No judgements over here when tasty food is involved.

P.S. In case you’re wondering, what is couscous… will I like it?? Couscous is simply pasta and if you don’t enjoy pasta that’s a whole other issue ha. (Gluten-free folks, swap in quinoa for a gf friendly dish.)

P.P.S. Make sure you don’t overcook the couscous because we’re not going for a complete bowl of mush—just a semi-mush meal.

P.P.P.S. As always, taste and adjust the flavors to make your tongue and tummy happy.

P.P.P.P.S. This recipe makes two medium-sized servings or one generous serving. I’m usually feeling generous hehe.

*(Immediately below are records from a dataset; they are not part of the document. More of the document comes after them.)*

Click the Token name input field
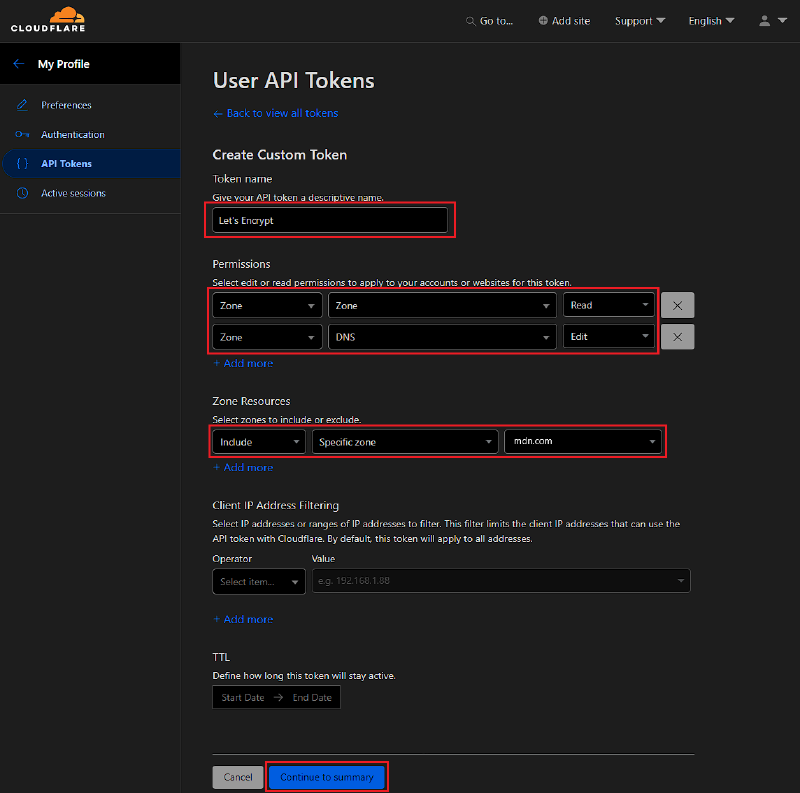800x793 pixels. coord(330,220)
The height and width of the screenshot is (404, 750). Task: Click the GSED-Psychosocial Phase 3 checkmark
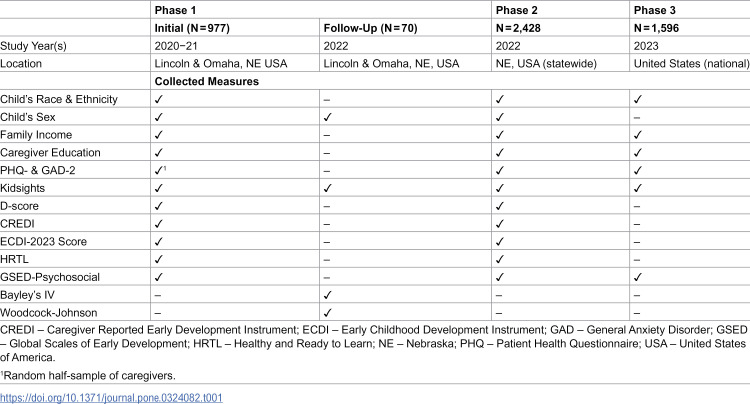tap(638, 277)
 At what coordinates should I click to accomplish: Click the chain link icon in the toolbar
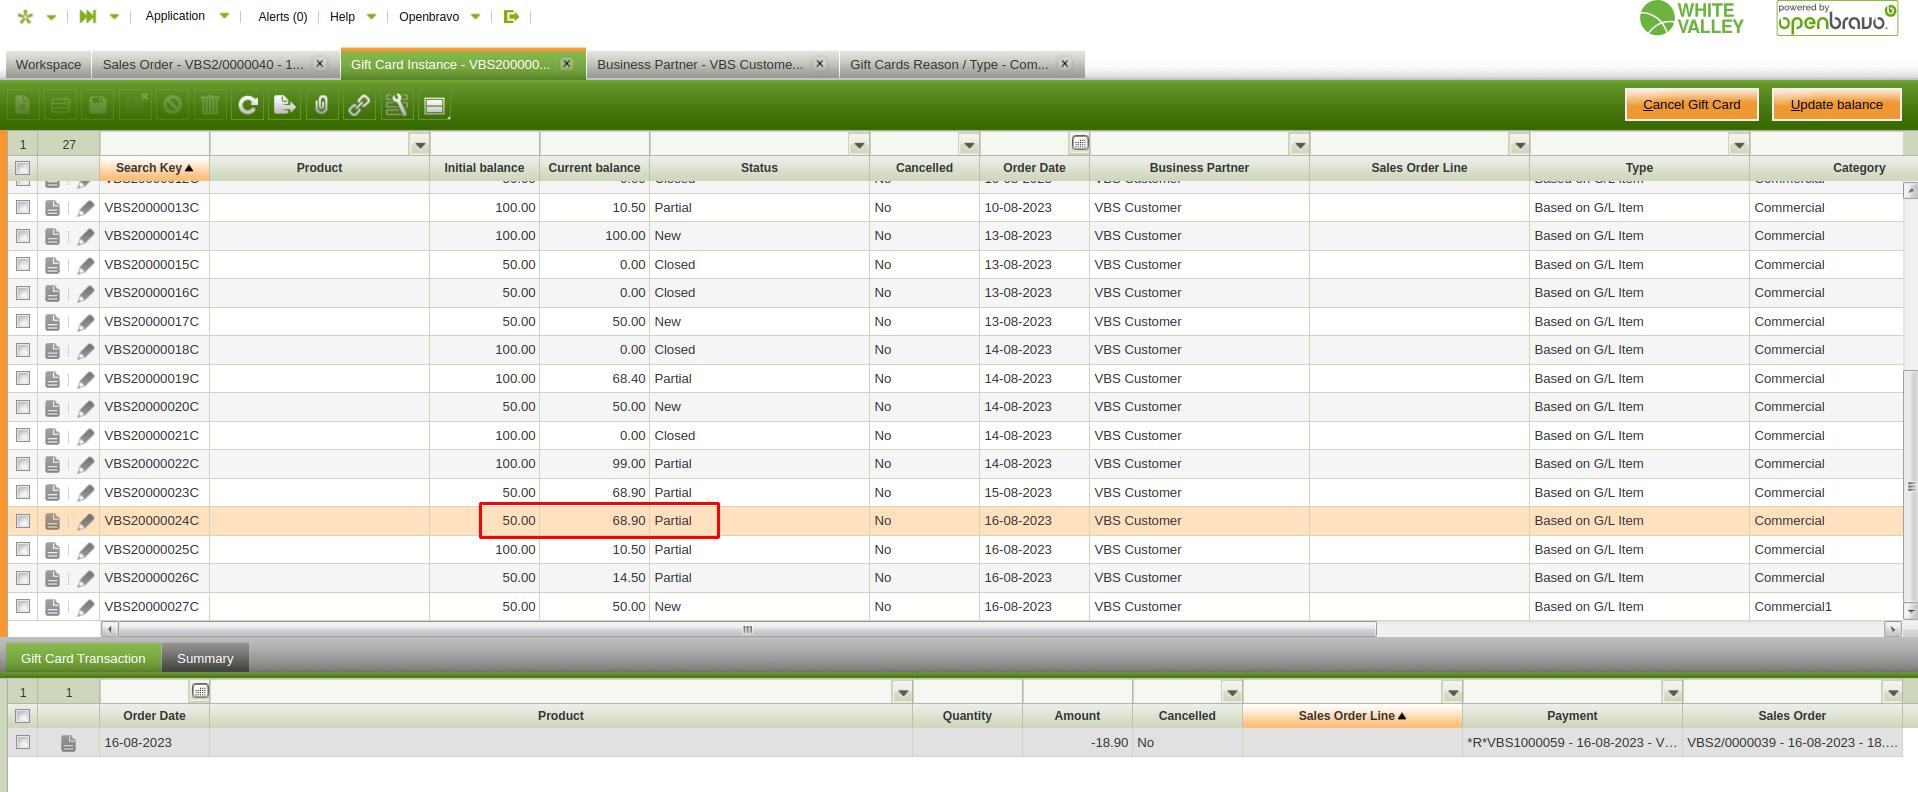(x=359, y=105)
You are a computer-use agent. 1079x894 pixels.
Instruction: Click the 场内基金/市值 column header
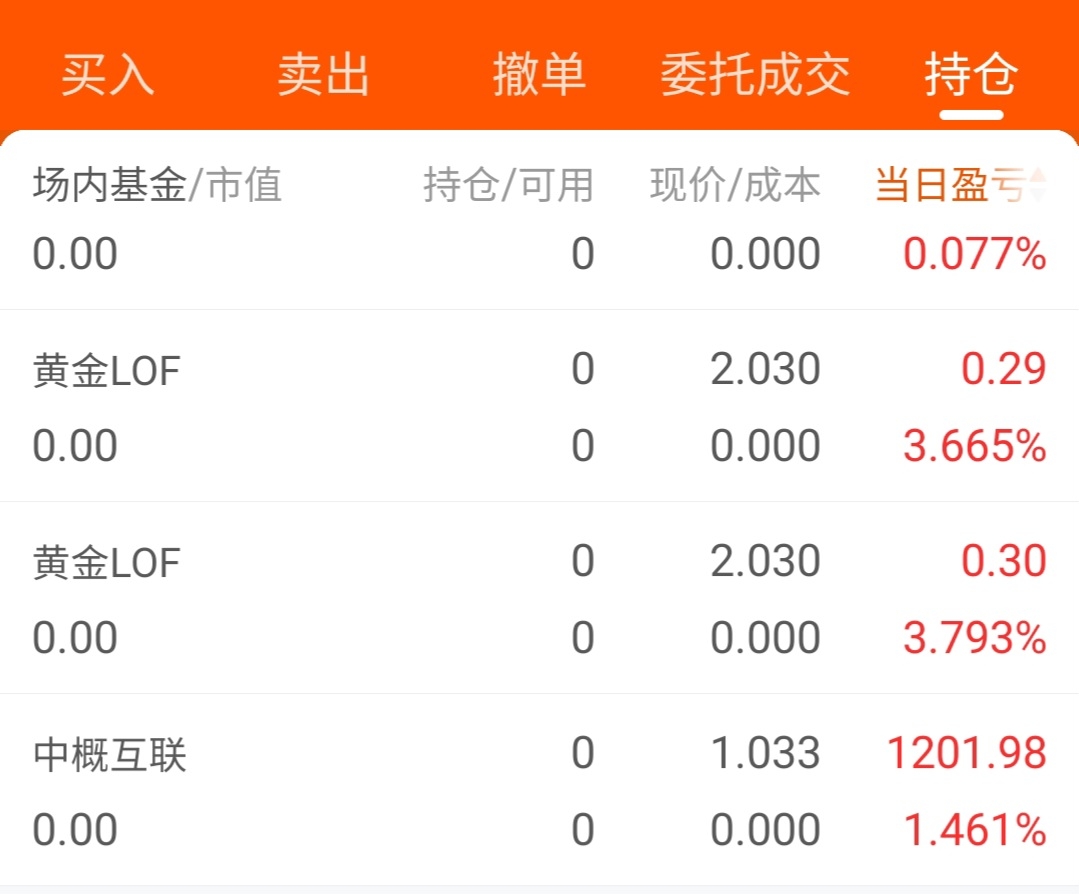(157, 185)
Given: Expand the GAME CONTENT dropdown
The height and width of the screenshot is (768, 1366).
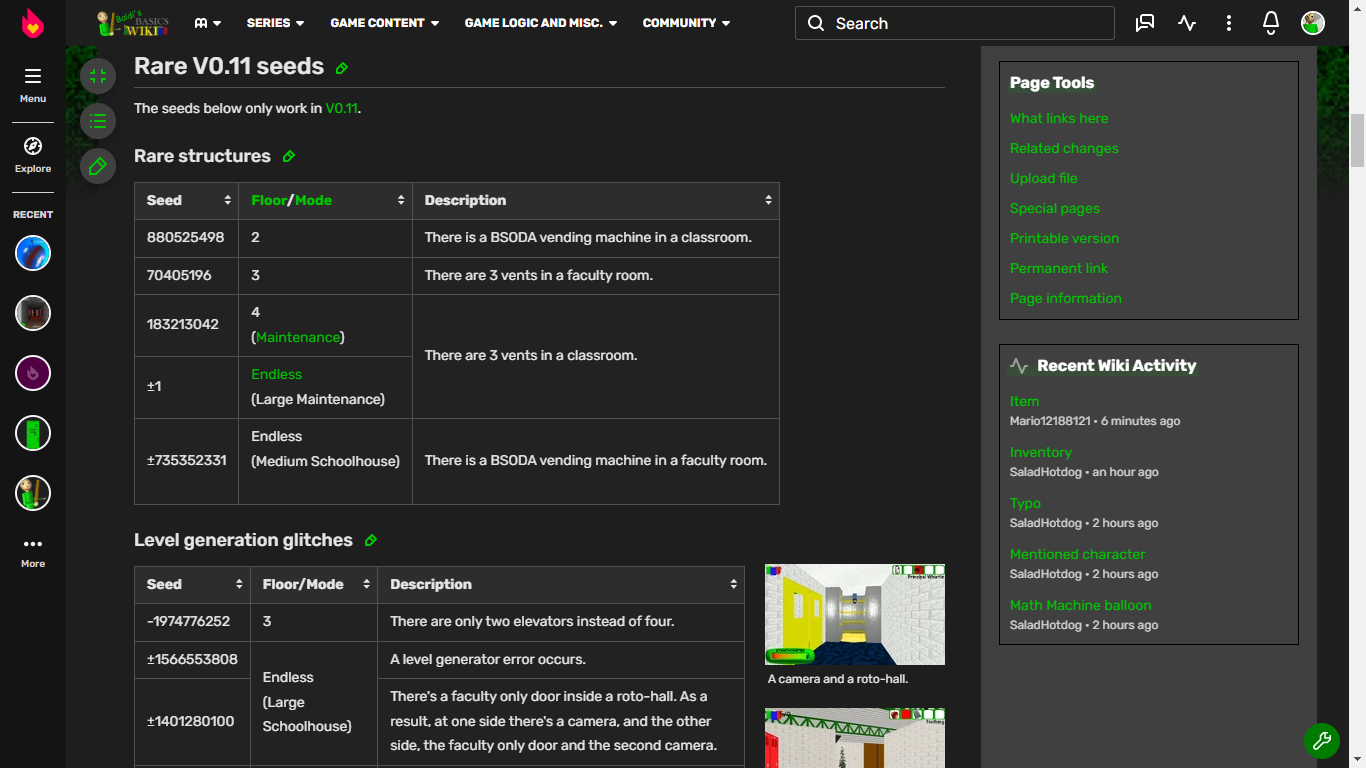Looking at the screenshot, I should tap(384, 23).
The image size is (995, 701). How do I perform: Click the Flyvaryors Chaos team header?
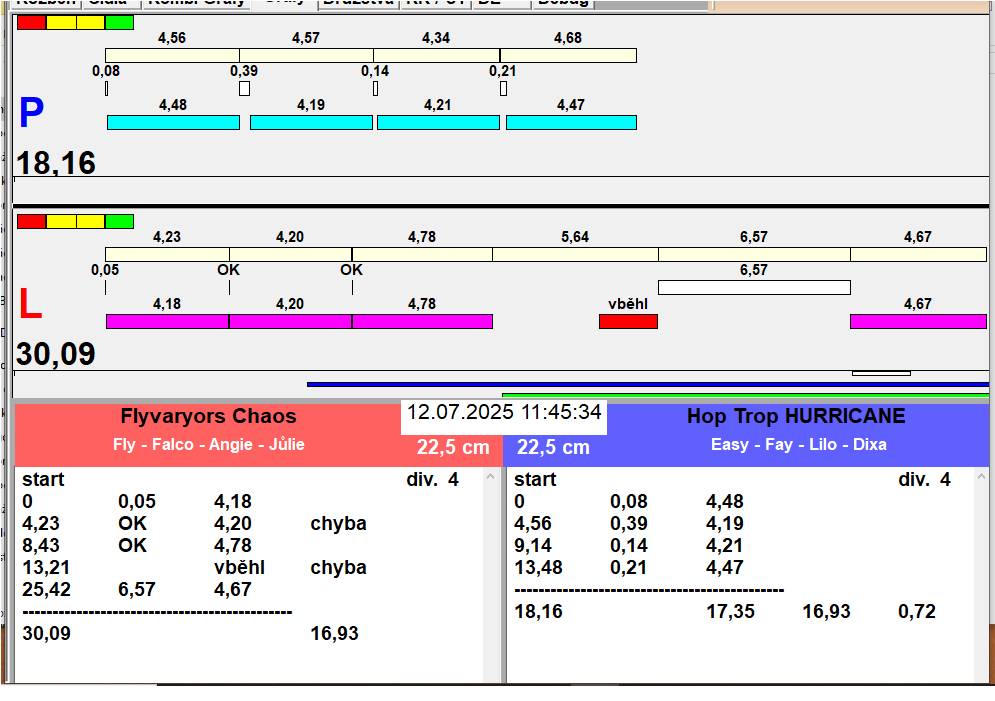tap(209, 416)
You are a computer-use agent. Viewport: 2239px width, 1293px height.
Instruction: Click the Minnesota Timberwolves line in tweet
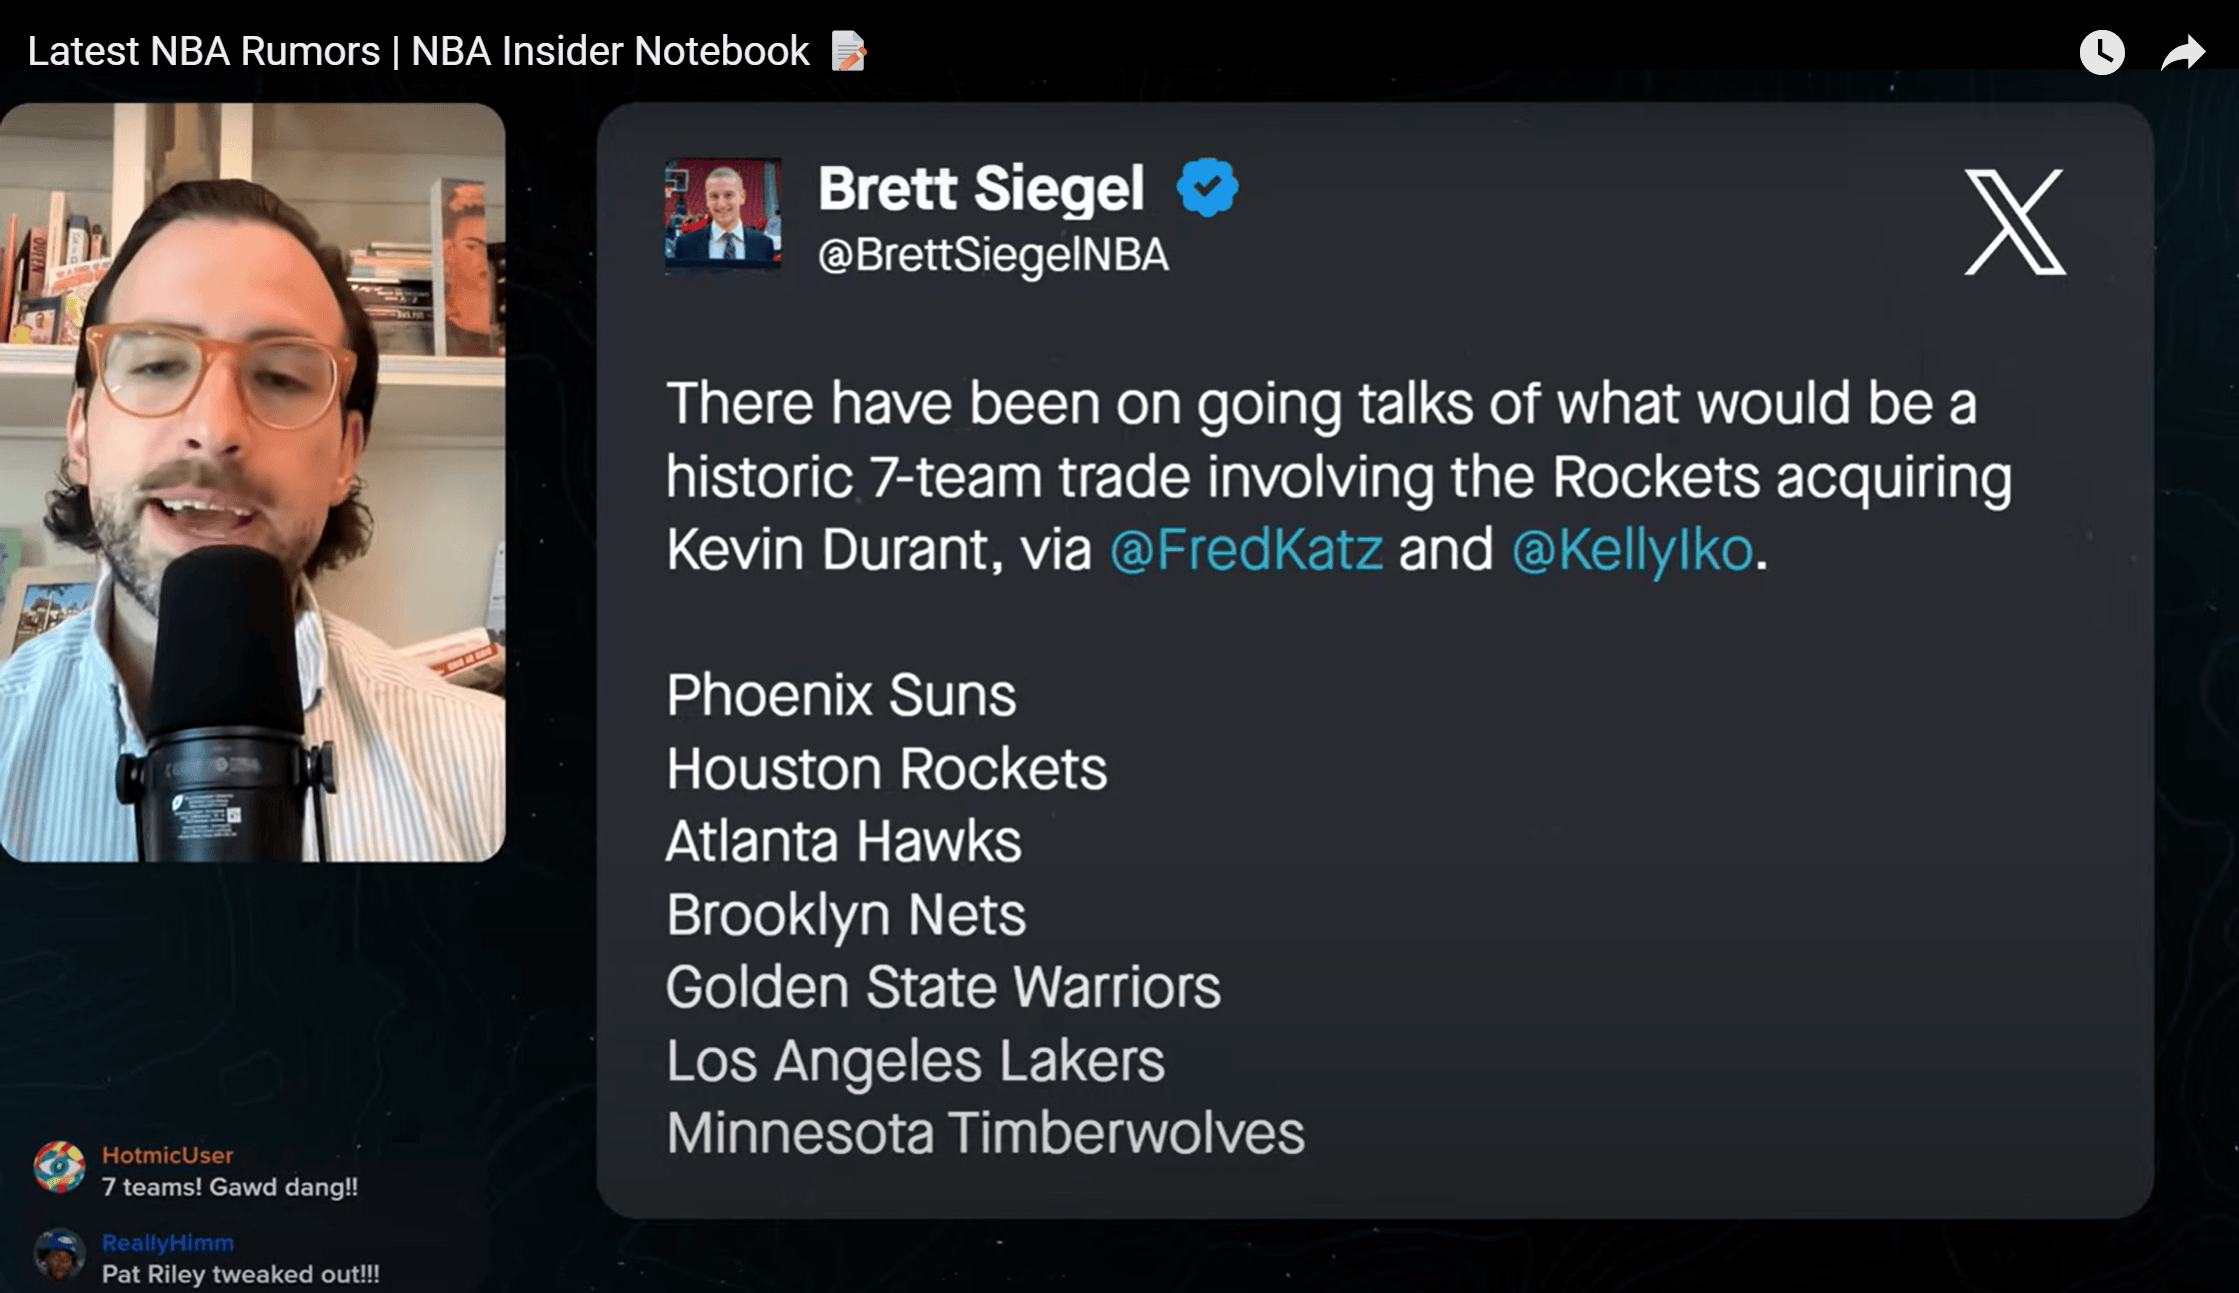pyautogui.click(x=985, y=1133)
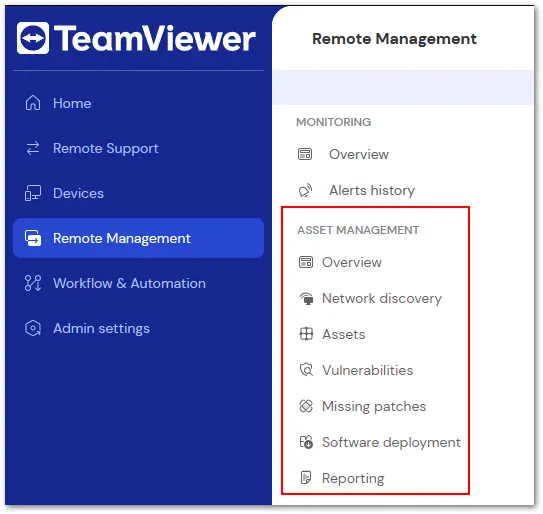Click the TeamViewer wordmark text
543x514 pixels.
(x=155, y=38)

Pearl Couscous with Apricots, Arugula & Chickpeas | Living Healthy in Seattle

Pearl Couscous with Apricots, Arugula & Chickpeas

Prep Time 10 minutes
Cook Time 15 minutes
Total Time 20 minutes
Servings 2

Ingredients
  

  • 2 teaspoons extra virgin olive oil, divided
  • 1 cup pearl couscous (Israeli couscous)
  • 1 1/2 cups water
  • Salt, to taste
  • 3/4 cup canned chickpeas (rinsed, drained, patted dry with a clean towel)
  • 1 cup diced fresh apricots
  • 2 cups arugula
  • 1/3 cup crumbled vegan feta (I use Trader Joe's)
  • 1/2 cup toasted unsalted cashews
  • 1 teaspoon lemon zest
  • 1 1/2 teaspoons fresh lemon juice
  • Crushed red pepper flakes, to taste
  • Freshly cracked black pepper, to taste
  • Pink sea salt, to taste
  • 1/4 cup thinly sliced fresh basil (chiffonade)
  • 1 tablespoon thinly sliced fresh mint

Instructions
 

  • In a medium pot, heat 1 teaspoon of olive oil over medium heat.
  • Toast the couscous in the hot oil for a few minutes, until light golden brown, stirring occasionally.
  • Meanwhile, bring 1 1/2 cups of water to a boil in a small pot.
  • Add the boiling water to the toasted couscous (in the medium pot) along with salt to season. Cover and simmer for 13 minutes, or until al dente.
  • Gently stir the cooked couscous, then fold in the chickpeas, apricots, arugula, feta, cashews, lemon zest, lemon juice, red pepper flakes, black pepper, and salt, to taste.
  • Right before serving, fold in the basil and mint, to prevent browning. Taste and adjust ingredient amounts, if you wish.